Cette autre curiosité contraire, en laquelle je n'ay point aussi faute d'exemple domestique, me semble germaine à ceste-cy: d'aller se soignant et passionnant à ce dernier poinct, à regler son convoy, à quelque particuliere et inusitee parsimonie, à un serviteur et une lanterne. Je voy louer cett'humeur, et l'ordonnance de Marcus Æmylius Lepidus, qui deffendit à ses heritiers d'employer pour luy les ceremonies qu'on avoit accoustumé en telles choses. Est-ce encore temperance et frugalité, d'eviter la despence et la volupté, desquelles l'usage et la cognoissance nous est imperceptible? Voila une aisee reformation et de peu de coust. S'il estoit besoin d'en ordonner, je seroy d'advis, qu'en celle là, comme en toutes actions de la vie, chascun en rapportast la regle, au degré de sa fortune. Et le Philosophe Lycon prescrit sagement à ses amis, de mettre son corps où ils adviseront pour le mieux: et quant aux funerailles, de les faire ny superflues ny mechaniques. Je lairrois purement la coustume ordonner de cette ceremonie, et m'en remettray à la discretion des premiers à qui je tomberay en charge. Totus hic locus est contemnendus in nobis, non negligendus in nostris . Et est sainctement dict à un sainct: Curatio funeris, conditio sepulturæ, pompa exequiarum, magis sunt vivorum solatia, quàm subsidia mortuorum . Pourtant Socrates à Criton, qui sur l'heure de sa fin luy demande, comment il veut estre enterré: Comme vous voudrez, respond-il. Si j'avois à m'en empescher plus avant, je trouverois plus galand, d'imiter ceux qui entreprennent vivans et respirans, jouyr de l'ordre et honneur de leur sepulture: et qui se plaisent de voir en marbre leur morte contenance. Heureux qui sachent resjouyr et gratifier leur sens par l'insensibilité, et vivre de leur mort!

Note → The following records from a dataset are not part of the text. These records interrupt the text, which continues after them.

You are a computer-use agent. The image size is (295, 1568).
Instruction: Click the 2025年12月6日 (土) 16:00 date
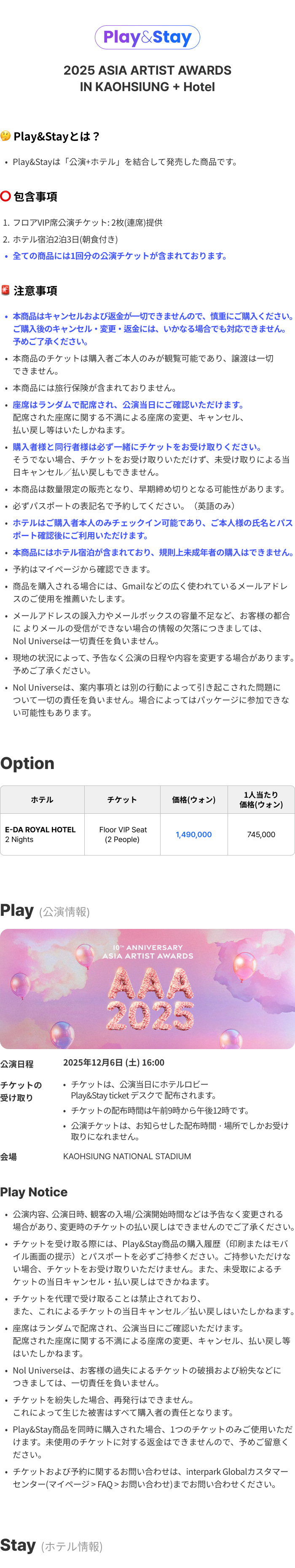[x=114, y=1063]
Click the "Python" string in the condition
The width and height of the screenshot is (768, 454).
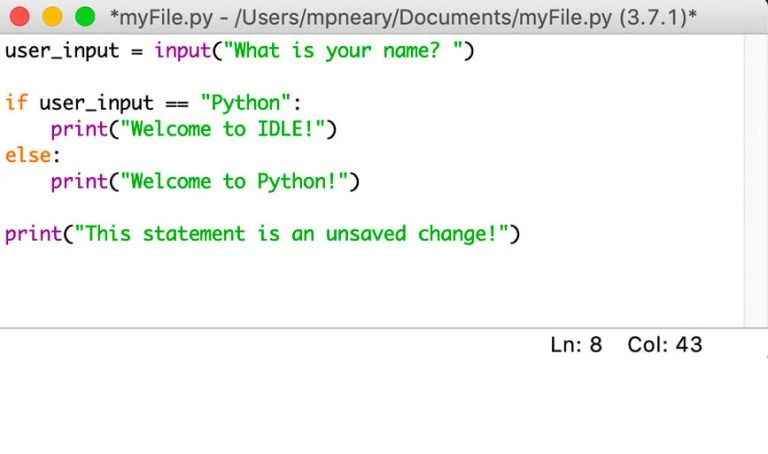245,103
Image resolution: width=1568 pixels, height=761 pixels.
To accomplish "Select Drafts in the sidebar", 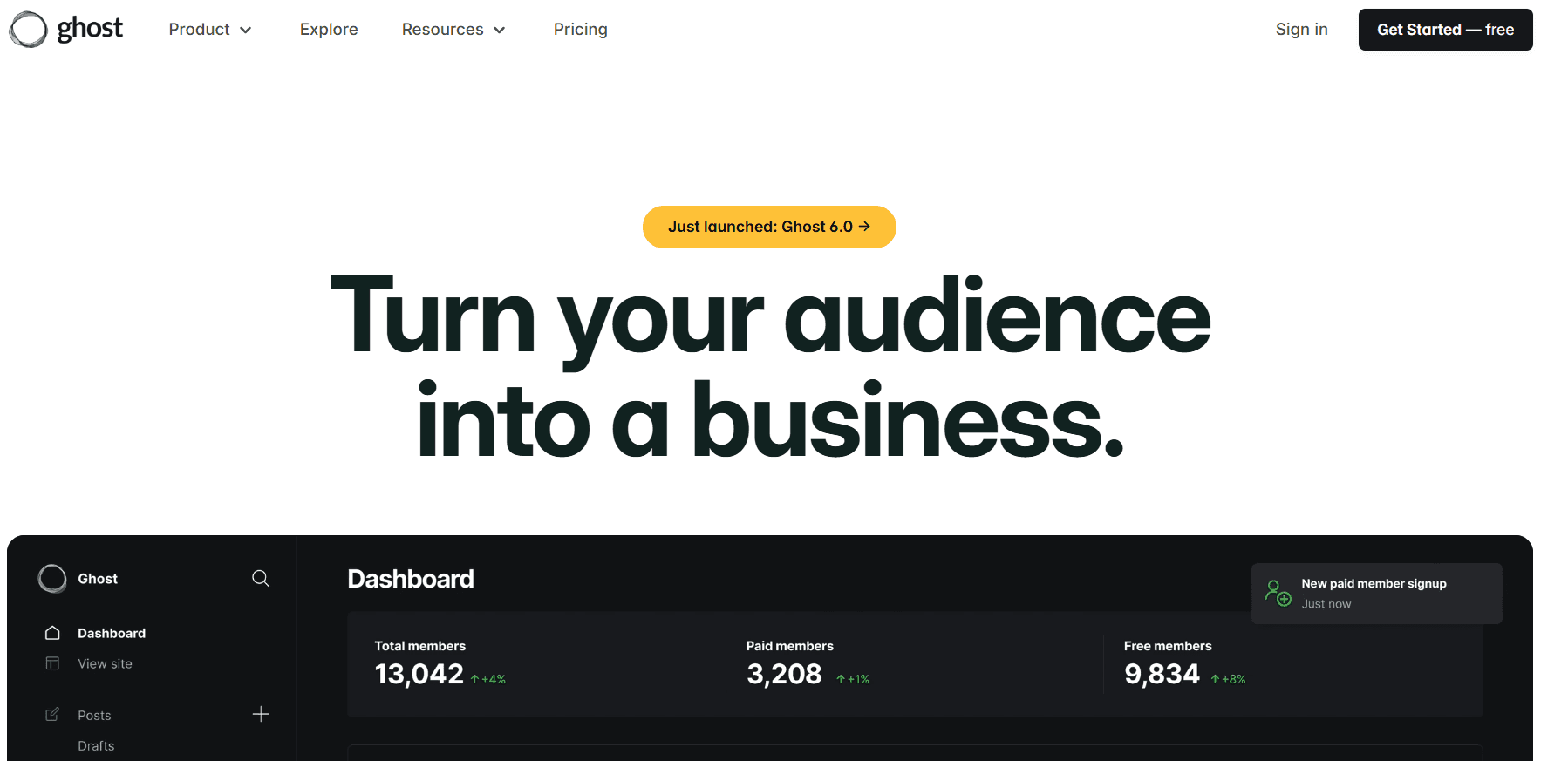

A peu, que je n'entre en haine irreconciliable contre toute domination populaire: quoy qu'elle me semble la plus naturelle et equitable: quand il me souvient de cette inhumaine injustice du peuple Athenien: de faire mourir sans remission, et sans les vouloir seulement ouïr en leurs defenses, ces braves capitaines, venants de gaigner contre les Lacedemoniens la bataille navalle pres les Isles Arginenses: la plus contestee, la plus forte bataille, que les Grecs aient onques donnee en mer de leurs forces: par ce qu'apres la victoire, ils avoient suivy les occasions que la loy de la guerre leur presentoit, plustost que de s'arrester à recueillir et inhumer leurs morts. Et rend cette execution plus odieuse, le faict de Diomedon. Cettuy cy est l'un des condamnez, homme de notable vertu, et militaire et politique: lequel se tirant avant pour parler, apres avoir ouy l'arrest de leur condemnation, et trouvant seulement lors temps de paisible audience, au lieu de s'en servir au bien de sa cause, et à descouvrir l'evidente iniquité d'une si cruelle conclusion, ne representa qu'un soin de la conservation de ses juges: priant les Dieux de tourner ce jugement à leur bien, et à fin que, par faute de rendre les voeux que luy et ses compagnons avoient voué, en recognoissance d'une si illustre fortune, ils n'attirassent l'ire des Dieux sur eux: les advertissant quels voeux c'estoient. Et sans dire autre chose, et sans marchander, s'achemina de ce pas courageusement au supplice. La fortune quelques annees apres les punit de mesme pain souppe. Car Chabrias capitaine general de leur armee de mer, ayant eu le dessus du combat contre Pollis Admiral de Sparte, en l'isle de Naxe, perdit le fruict tout net et content de sa victoire, tres-important à leurs affaires, pour n'encourir le malheur de cet exemple, et pour ne perdre peu de corps morts de ses amis, qui flottoyent en mer; laissa voguer en sauveté un monde d'ennemis vivants, qui depuis leur feirent bien acheter cette importune superstition.
Quoeris, quo jaceas, post obitum, loco?
Quo non nata jacent.
Cet autre redonne le sentiment du repos, à un corps sans ame,
Neque sepulcrum, quo recipiat, habeat portum corporis:
Ubi, remissa humana vita, corpus requiescat à malis.
Tout ainsi que nature nous faict voir, que plusieurs choses mortes ont encore des relations occultes à la vie. Le vin s'altere aux caves, selon aucunes mutations des saisons de sa vigne. Et la chair de venaison change d'estat aux saloirs et de goust, selon les loix de la chair vive, à ce qu'on dit.